Problem statement:
Update the rows from the line that contains "Task: Pick the 101.78㎡ supply area value" through the line that contains "The image size is (735, 460). point(459,284)" by replacing "headline" with "title", and output those lines with nothing else changed.

- - - - - - -

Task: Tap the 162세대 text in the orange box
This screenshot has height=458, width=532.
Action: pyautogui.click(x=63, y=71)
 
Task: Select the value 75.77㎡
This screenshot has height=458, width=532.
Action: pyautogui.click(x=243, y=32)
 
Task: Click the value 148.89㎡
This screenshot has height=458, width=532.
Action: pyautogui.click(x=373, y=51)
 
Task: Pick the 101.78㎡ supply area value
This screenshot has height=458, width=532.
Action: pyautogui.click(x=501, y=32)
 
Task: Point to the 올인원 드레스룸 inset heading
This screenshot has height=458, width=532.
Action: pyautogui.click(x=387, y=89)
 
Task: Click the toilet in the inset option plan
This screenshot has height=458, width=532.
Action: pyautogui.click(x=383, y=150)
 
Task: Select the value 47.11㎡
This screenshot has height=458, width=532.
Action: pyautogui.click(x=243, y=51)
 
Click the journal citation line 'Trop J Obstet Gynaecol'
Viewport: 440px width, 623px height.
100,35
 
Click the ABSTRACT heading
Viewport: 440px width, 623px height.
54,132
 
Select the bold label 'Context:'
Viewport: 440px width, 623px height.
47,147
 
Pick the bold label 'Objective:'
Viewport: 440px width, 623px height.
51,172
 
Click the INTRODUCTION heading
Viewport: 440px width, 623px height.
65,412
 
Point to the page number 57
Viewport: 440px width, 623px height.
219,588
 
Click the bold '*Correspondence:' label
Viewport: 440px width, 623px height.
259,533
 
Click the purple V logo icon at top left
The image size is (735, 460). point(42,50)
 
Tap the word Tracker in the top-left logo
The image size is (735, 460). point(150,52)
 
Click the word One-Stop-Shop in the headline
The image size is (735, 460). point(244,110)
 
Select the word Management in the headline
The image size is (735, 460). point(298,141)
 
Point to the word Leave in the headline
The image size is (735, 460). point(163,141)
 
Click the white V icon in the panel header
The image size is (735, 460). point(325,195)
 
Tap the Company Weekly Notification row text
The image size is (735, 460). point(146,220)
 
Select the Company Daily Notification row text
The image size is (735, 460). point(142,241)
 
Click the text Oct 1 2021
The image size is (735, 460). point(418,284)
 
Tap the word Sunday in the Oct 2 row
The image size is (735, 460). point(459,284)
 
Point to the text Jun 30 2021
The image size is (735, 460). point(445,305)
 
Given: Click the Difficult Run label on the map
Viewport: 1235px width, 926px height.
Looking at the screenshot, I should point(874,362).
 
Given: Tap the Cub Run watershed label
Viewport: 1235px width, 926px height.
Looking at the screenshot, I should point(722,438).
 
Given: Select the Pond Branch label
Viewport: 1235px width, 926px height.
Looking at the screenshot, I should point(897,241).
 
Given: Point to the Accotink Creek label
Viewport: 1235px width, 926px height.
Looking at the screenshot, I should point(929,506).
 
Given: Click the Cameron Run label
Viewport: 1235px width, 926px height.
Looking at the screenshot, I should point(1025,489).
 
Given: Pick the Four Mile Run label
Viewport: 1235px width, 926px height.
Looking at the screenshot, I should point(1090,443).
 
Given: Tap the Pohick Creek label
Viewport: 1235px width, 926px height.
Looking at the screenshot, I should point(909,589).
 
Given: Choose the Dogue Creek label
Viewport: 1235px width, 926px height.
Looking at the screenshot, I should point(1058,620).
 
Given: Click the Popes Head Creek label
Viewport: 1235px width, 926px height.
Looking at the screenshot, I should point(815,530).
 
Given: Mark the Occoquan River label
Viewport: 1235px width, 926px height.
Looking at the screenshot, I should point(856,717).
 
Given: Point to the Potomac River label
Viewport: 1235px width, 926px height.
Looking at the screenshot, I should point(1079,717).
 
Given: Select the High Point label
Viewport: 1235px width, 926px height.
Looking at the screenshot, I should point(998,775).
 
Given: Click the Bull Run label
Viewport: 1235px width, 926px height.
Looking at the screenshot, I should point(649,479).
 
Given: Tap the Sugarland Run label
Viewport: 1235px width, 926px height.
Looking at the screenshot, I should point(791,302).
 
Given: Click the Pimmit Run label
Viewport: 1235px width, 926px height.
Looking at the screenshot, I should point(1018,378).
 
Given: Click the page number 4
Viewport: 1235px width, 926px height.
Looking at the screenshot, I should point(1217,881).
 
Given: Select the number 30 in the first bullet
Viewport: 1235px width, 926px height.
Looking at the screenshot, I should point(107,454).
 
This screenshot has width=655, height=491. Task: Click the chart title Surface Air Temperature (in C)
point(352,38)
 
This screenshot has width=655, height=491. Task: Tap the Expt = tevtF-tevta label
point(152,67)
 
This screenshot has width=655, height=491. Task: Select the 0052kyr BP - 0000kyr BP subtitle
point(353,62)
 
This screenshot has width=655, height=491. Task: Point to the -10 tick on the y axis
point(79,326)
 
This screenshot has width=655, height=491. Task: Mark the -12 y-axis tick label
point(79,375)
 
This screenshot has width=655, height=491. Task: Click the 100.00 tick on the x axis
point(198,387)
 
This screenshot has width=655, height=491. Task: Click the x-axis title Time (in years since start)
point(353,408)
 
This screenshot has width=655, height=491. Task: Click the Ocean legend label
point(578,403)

- - - - - - -

Complete answer:
Task: Pick the 101.78㎡ supply area value
This screenshot has height=458, width=532.
Action: pyautogui.click(x=501, y=32)
 
Task: Point to the 올인원 드레스룸 inset heading
This screenshot has height=458, width=532.
Action: pyautogui.click(x=387, y=89)
 
Task: Click the toilet in the inset option plan
This screenshot has height=458, width=532.
Action: pyautogui.click(x=383, y=150)
 
Task: Select the value 47.11㎡
This screenshot has height=458, width=532.
Action: pyautogui.click(x=243, y=51)
 
Click the journal citation line 'Trop J Obstet Gynaecol'
Viewport: 440px width, 623px height.
100,35
 
Click the ABSTRACT heading
Viewport: 440px width, 623px height.
54,132
 
Select the bold label 'Context:'
Viewport: 440px width, 623px height.
47,147
 
Pick the bold label 'Objective:'
Viewport: 440px width, 623px height.
51,172
 
Click the INTRODUCTION heading
Viewport: 440px width, 623px height.
65,412
 
Point to the page number 57
Viewport: 440px width, 623px height.
219,588
 
Click the bold '*Correspondence:' label
Viewport: 440px width, 623px height.
259,533
 
Click the purple V logo icon at top left
The image size is (735, 460). point(42,50)
 
Tap the word Tracker in the top-left logo
The image size is (735, 460). point(150,52)
 
Click the word One-Stop-Shop in the title
The image size is (735, 460). point(244,110)
 
Select the word Management in the title
The image size is (735, 460). point(298,141)
 
Point to the word Leave in the title
The image size is (735, 460). point(163,141)
 
Click the white V icon in the panel header
The image size is (735, 460). point(325,195)
 
Tap the Company Weekly Notification row text
The image size is (735, 460). point(146,220)
 
Select the Company Daily Notification row text
The image size is (735, 460). point(142,241)
 
Click the text Oct 1 2021
The image size is (735, 460). point(418,284)
 
Tap the word Sunday in the Oct 2 row
The image size is (735, 460). point(459,284)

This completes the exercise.